NEW DELHI, April 19 (UPI) -- India is investigating the flight trials evaluation process of the two contenders -- Kamov and Eurocopter -- to supply nearly 200 light helicopters under a $1 billion contract.
The investigation could delay the purchase of new helicopters that are meant to replace the Indian army's ageing fleet of Cheetah and Chetak helicopters, a report by India Today said.
The Defense Acquisition Council set up a technical oversight committee led by a general who will complete a report by the end of May.
In the trials were Eurocopter's AS550 C3 Fennec and Russia's Kamov KA-226T, India Today said.
The current acquisition glitch comes after the first round of initial bids was annulled in December 2007 because bidders hadn't followed tender guidelines. Anew bid for helicopters, to be used for reconnaissance and surveillance operations, particularly in high-altitude areas, was floated in July 2008.
The oversight committee will consider concerns that during trials there was a lack of evacuation facilities for passengers. It also was alleged that it was difficult to fit a stretcher into the cabin of the Eurocopter helicopter, India Today said.
Eurocopter later informed the Defense Ministry that it would provide bulged doors for evacuation of casualties on stretchers.
A third bidder, the Anglo-Italian AgustaWestland, was rejected before the final trials process because its helicopter's engine was a prototype.
A report in December by the Indian Express newspaper said Kamov and Eurocopter would go head-to-head in final flight trials and Eurocopter was looking more favorable because of its single engine, making it less expensive that the twin-engine Kamov.
The decision to put the trials process under the microscope is part of the government's attempts to make procurement much more transparent and less open to allegations of corruption.
Earlier this month Defense Minister A.K. Antony said there will be "no cover up and no vendetta" when it comes to defense purchases and allegations of irregularities, a report by the Economic Times said.
"India's interests are our only concern," said Antony.
"Corruption will not be tolerated. Even if there is suspicion, a probe will be ordered," he said on the sidelines of a function for the Indian coast guard.
"When people do not get contracts, there will be criticism and allegations. Some companies do try to influence officials and if it is proved, action will be taken".
He said six companies recently had been blacklisted.
The foreign blacklisted companies are Israel Military Industries, Singapore Technologies Kinetics, Rheinmetall Air Defense Zurich and Corporation Defense Russia. The two Indian businesses are T.S. Kisan and Co. and R.K. Machine Tools.

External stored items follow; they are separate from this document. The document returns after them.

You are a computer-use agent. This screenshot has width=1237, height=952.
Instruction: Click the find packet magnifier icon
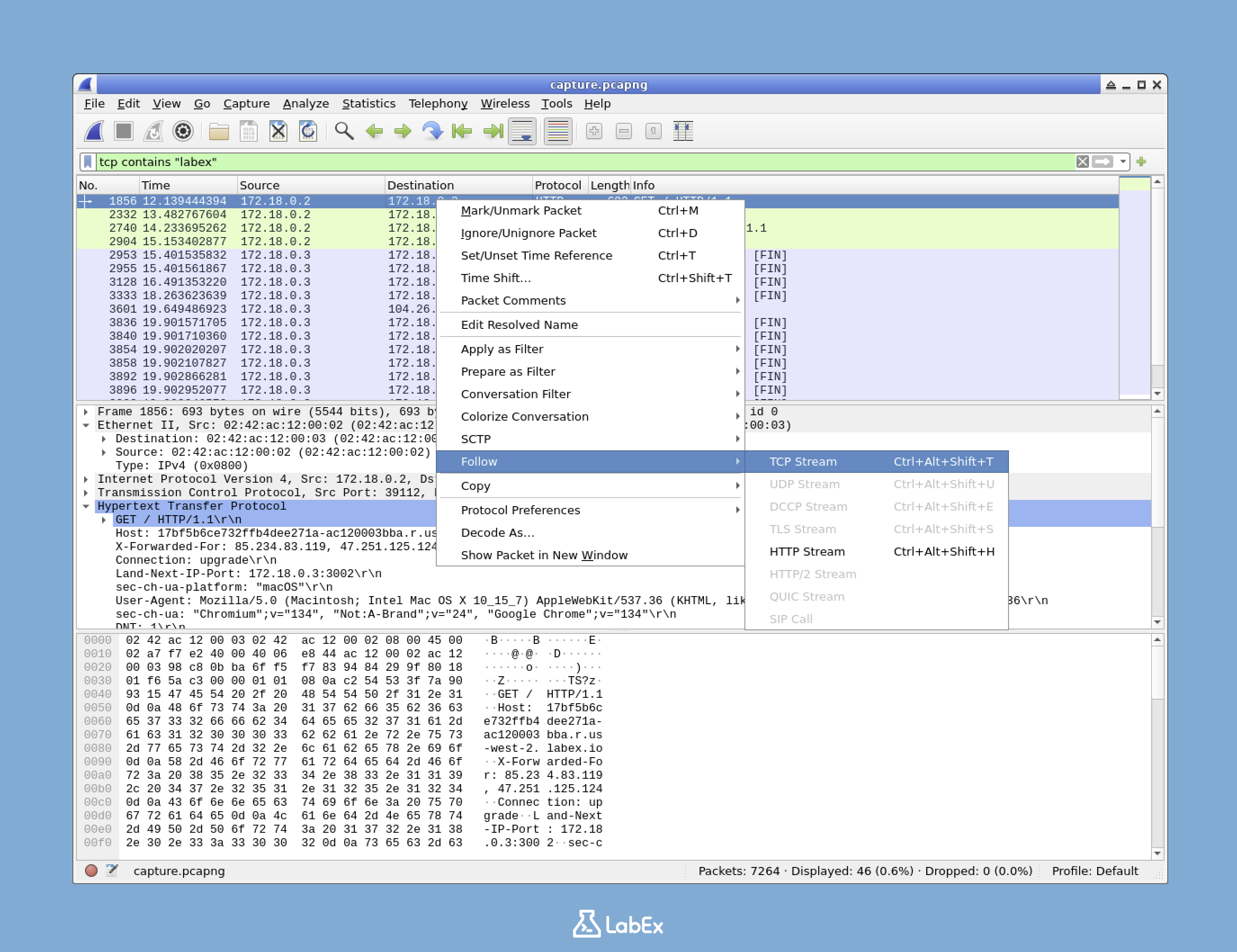click(x=344, y=131)
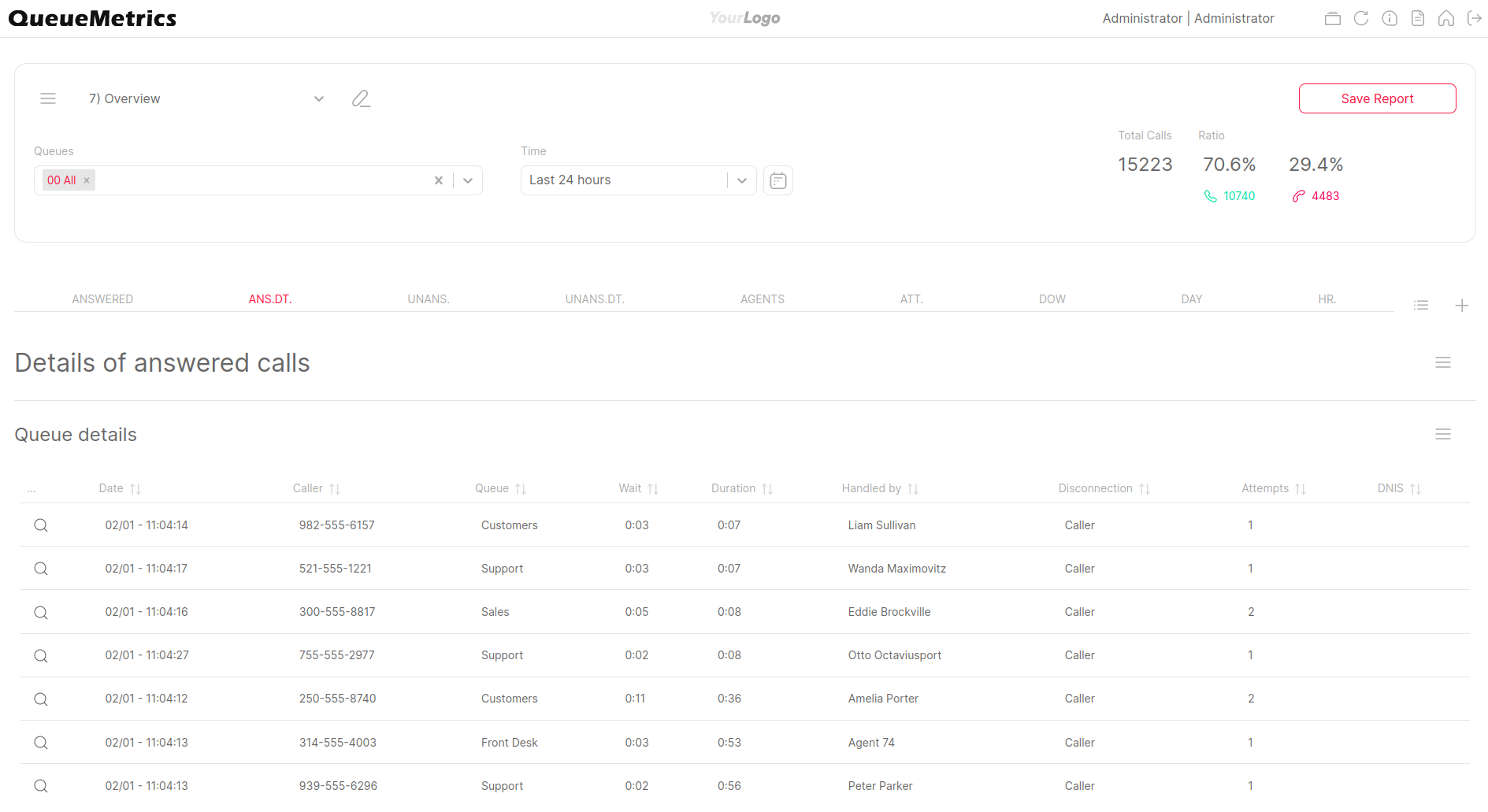This screenshot has height=812, width=1488.
Task: Open the archive drawer icon in the header
Action: pyautogui.click(x=1333, y=18)
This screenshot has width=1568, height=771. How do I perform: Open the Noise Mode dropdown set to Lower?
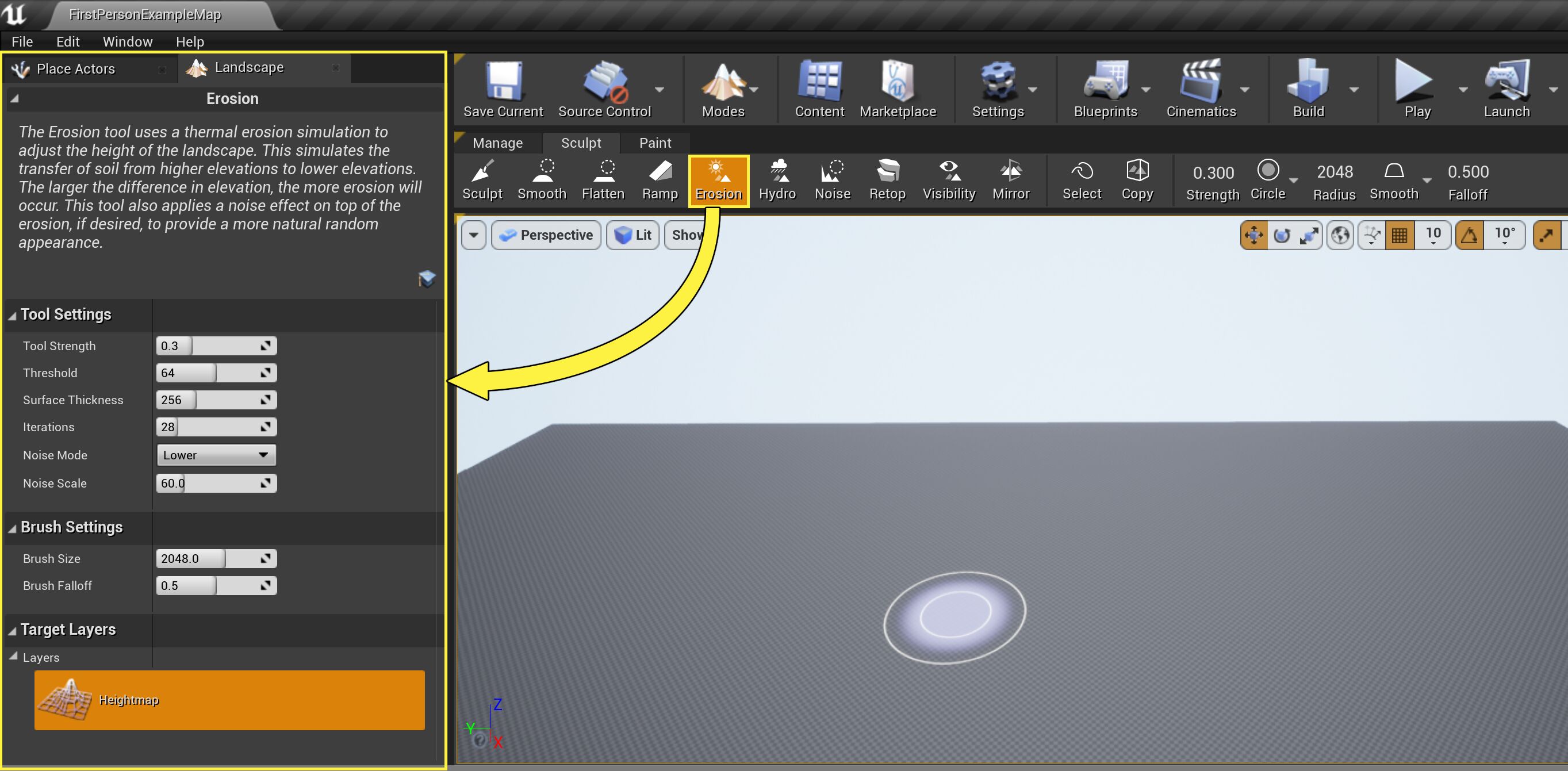point(216,455)
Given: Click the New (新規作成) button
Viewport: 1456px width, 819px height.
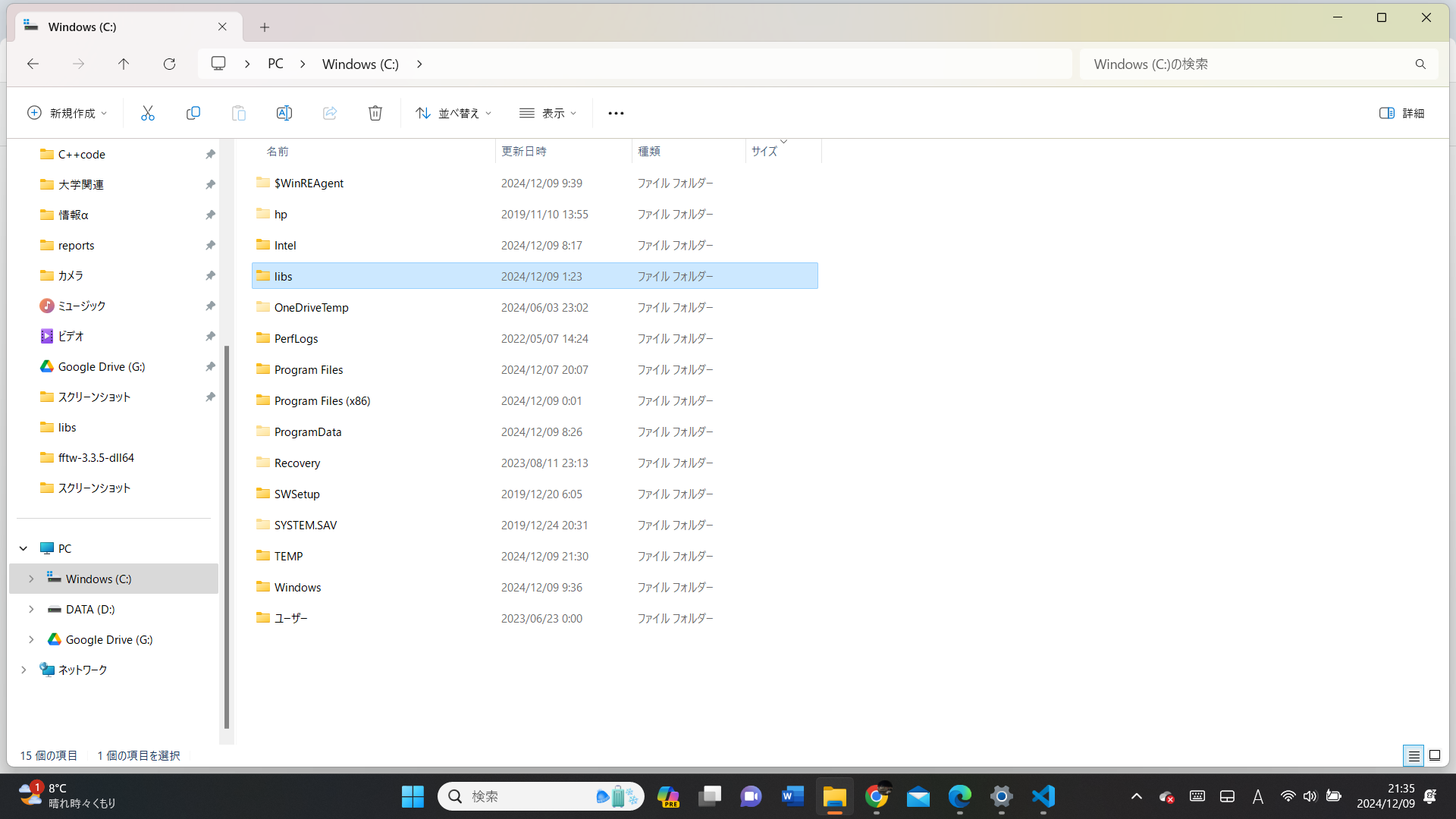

The ban followed a 2009 investigation by India's Central Bureau of Investigation that looked into allegations of bribes to defense officials including Sudipta Ghosh, the former director of Ordnance Factories to win contracts.
India also is looking to purchase 71 more Russian-made Mi-17 V5 helicopters on top of the 80 on order from the manufacturer Kazan Helicopters, the Press Trust of India reported in February.
Antony formally inducted the first batch of Mi-17 V5 medium-lift choppers into the air force earlier that month.
India signed the contract with Kazan in 2008 to supplement its existing fleet of around 150 Mi-8 and Mi-17 helicopters used for cargo and for VIP transport, the PTI report said.
Of the 71 helicopters in the new order, 59 would be for the air force to replace Mi-8 and Mi-17 V aircraft and six would be for border security forces. The remaining six would be sent to police forces around the country, an unnamed air force official told PTI.